Además, el Apocalipsis está contenido de forma abreviada en los Evangelios (Mc 13, Mt 24); y uno de estos pasajes se lee en las iglesias, en la misa del penúltimo domingo del tiempo ordinario. ¡Pero luego, en la predicación, el asunto central de este pasaje evangélico se evita, edulcora y embrolla!  Y lo mismo ocurre con las predicaciones del Adviento, que es el tiempo litúrgico establecido para recordar la primera venida de Cristo y anunciar su segunda; pero de la segunda nada se dice. ¿Por qué?

Podría esgrimirse que la Iglesia ha dejado de predicar tales misterios por prudencia, para evitar una confrontación conflictiva con el racionalismo propio de la época, como los cristianos de los primeros siglos se acogían a la “disciplina del arcano” para evitar las persecuciones de los emperadores romanos. Pero la disciplina del arcano aconsejaba callar sobre determinados puntos del dogma cuando se habla a los incrédulos; no cuando se predicaba o catequizaba a los fieles.

Al dejarse de explicar, en la predicación y en la catequesis, el Apocalipsis, se han desarrollado –también en ámbitos católicos– dos adulteraciones desquiciadas: por un lado, una visión eufórica, que preconiza que la humanidad se perfeccionará, a lomos de un progreso indefinido, hasta instaurar el paraíso en la tierra; y por otro lado, una visión nihilista, que pinta un porvenir de calamidades y hecatombes, al estilo de las distopías de la ciencia ficción. Frente a estas visiones aberrantes –y desesperadas– se alza la visión que nos ofrece el libro de san Juan que, a la vez que nos anuncia los acontecimientos luctuosos que precederán al fin del mundo, nos brinda la esperanza del triunfo final.

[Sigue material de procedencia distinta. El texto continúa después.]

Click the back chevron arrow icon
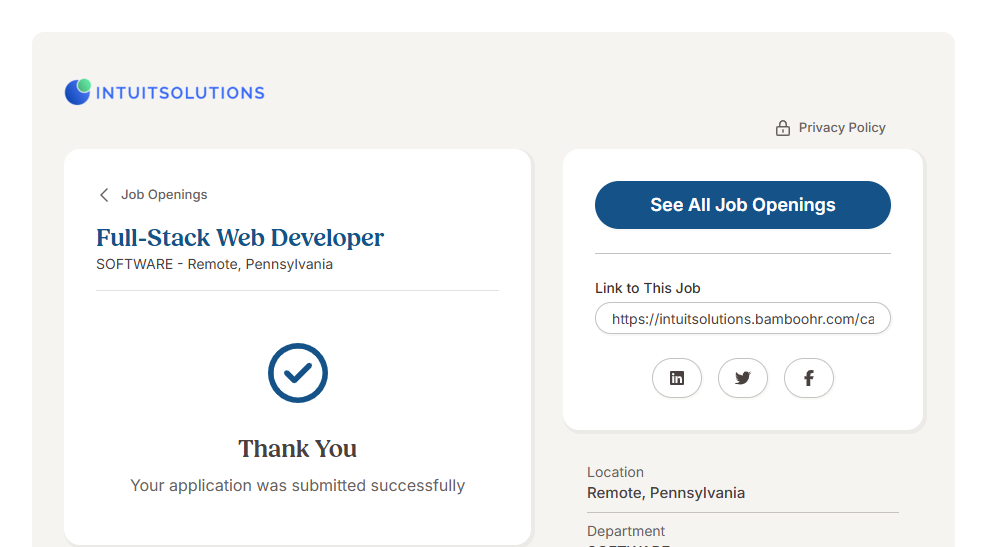The image size is (987, 547). 104,195
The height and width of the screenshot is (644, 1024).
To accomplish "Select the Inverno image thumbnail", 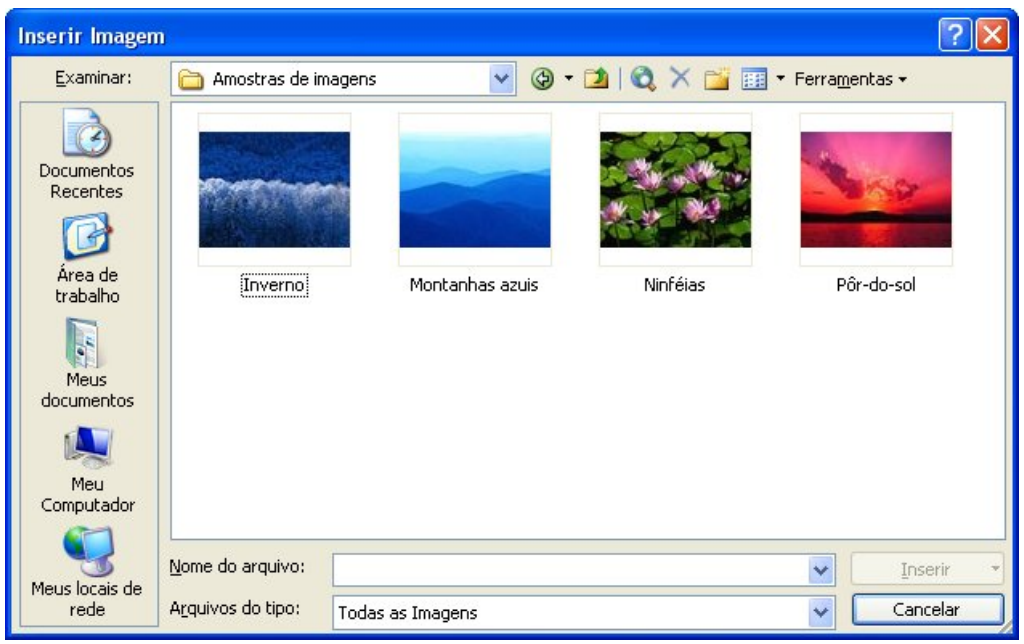I will 274,190.
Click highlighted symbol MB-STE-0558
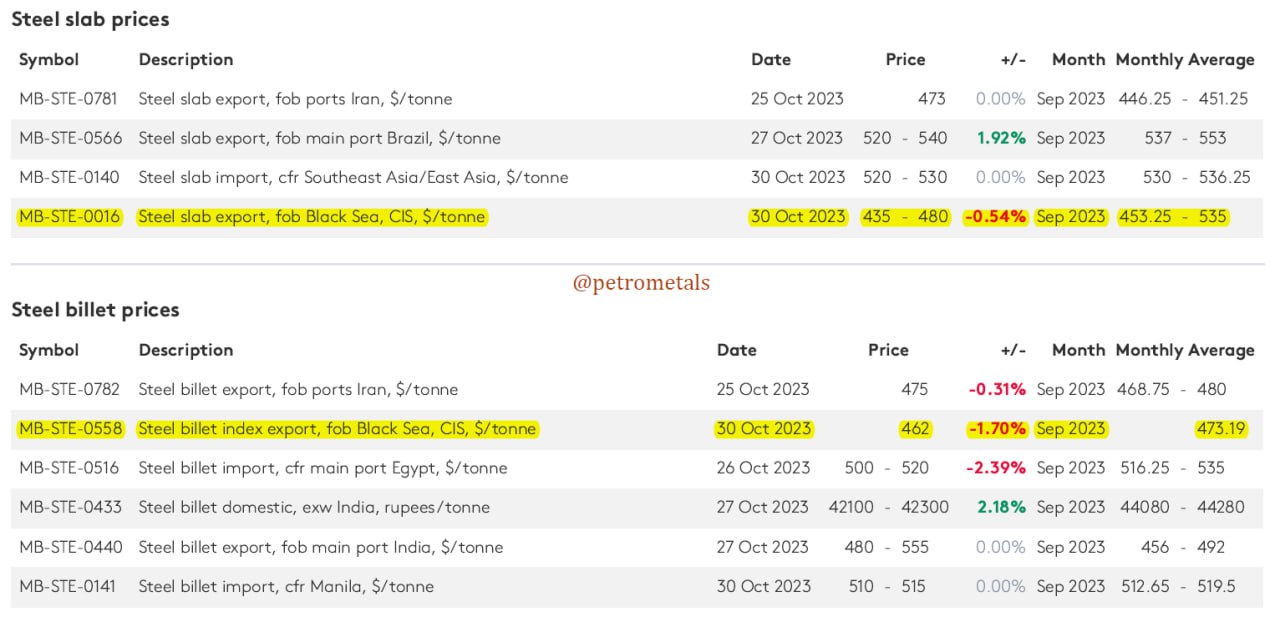Viewport: 1280px width, 617px height. point(70,429)
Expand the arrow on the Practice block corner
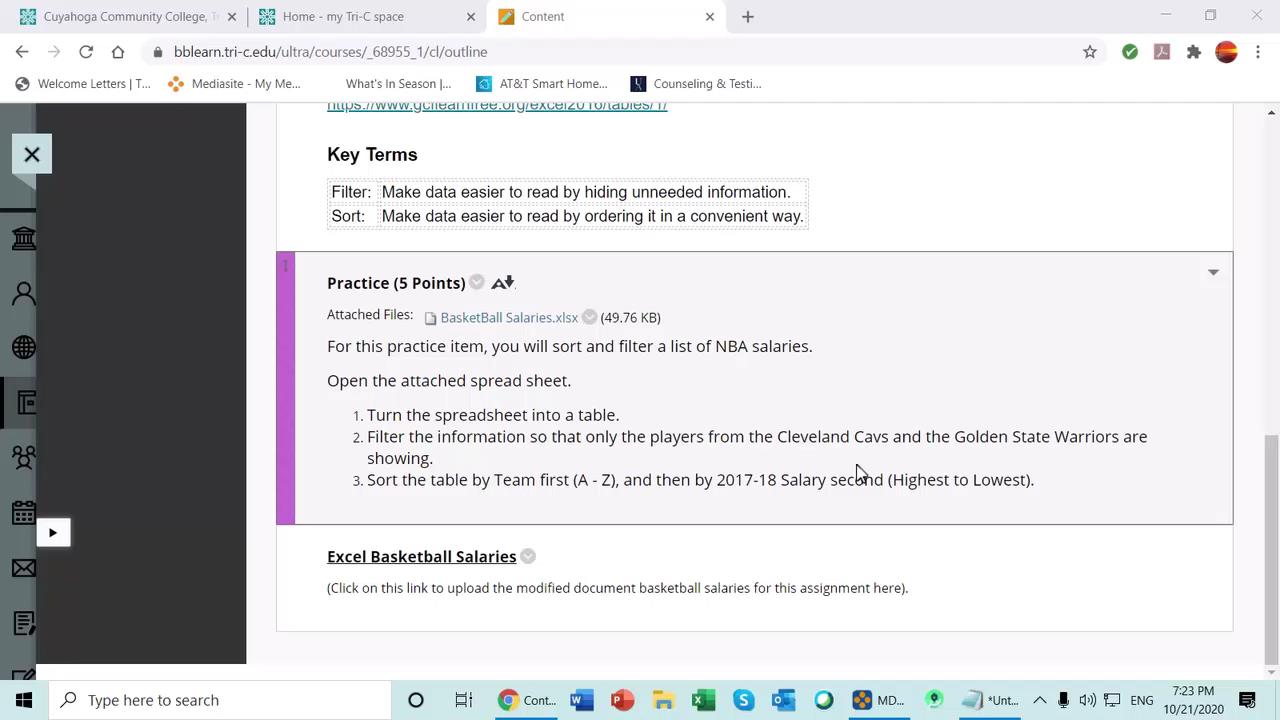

En su discurso del Areópago, san Pablo trata de predicar su fe con palabras accesibles a su auditorio. Al principio, su discurso resulta plenamente aceptable para esos hombres, formados en la filosofía griega, pues san Pablo aporta reflexiones en las que paganos y cristianos podían converger sin excesiva discrepancia; pero, llegado el momento, no tiene rebozo en hablar del Juicio Final, piedra de escándalo para sus oyentes, que podían aceptar la inmortalidad del alma, pero no la resurrección de la carne. Y, naturalmente, sus palabras causan entonces rechazo.

Quizá por miedo a ese rechazo y escándalo, por temor a no ser aceptada en un mundo “racionalista”, la Iglesia titubea en su predicación de la Parusía de Cristo; y, tras el titubeo, volver a predicarla resulta cada vez más difícil, pues el espíritu de nuestra época prefiere soslayar cualquier asunto aflictivo (y la gloria de la Parusía vendrá precedida de acontecimientos luctuosos).

Así, despojada de su horizonte escatológico (de su clave de bóveda), la fe acaba desustanciada, porque la fe “es sustancia de lo que se espera”. Y cuando el creyente deja de esperar, o no sabe a ciencia cierta lo que espera, acaba reduciendo su fe a un código de buena conducta, aderezado por una vaga afirmación de trascendencia; y vive con mayor miedo y zozobra, pues la persecución más o menos declarada o sibilina que padece su fe deja de tener un sentido teológico, y no le queda otra solución sino pasar inadvertida hasta que amaine el temporal (que no amainará nunca, mientras el mundo sea mundo), convirtiéndose en una fe encogida, emboscada o inane. Hay que volver a predicar el Apocalipsis.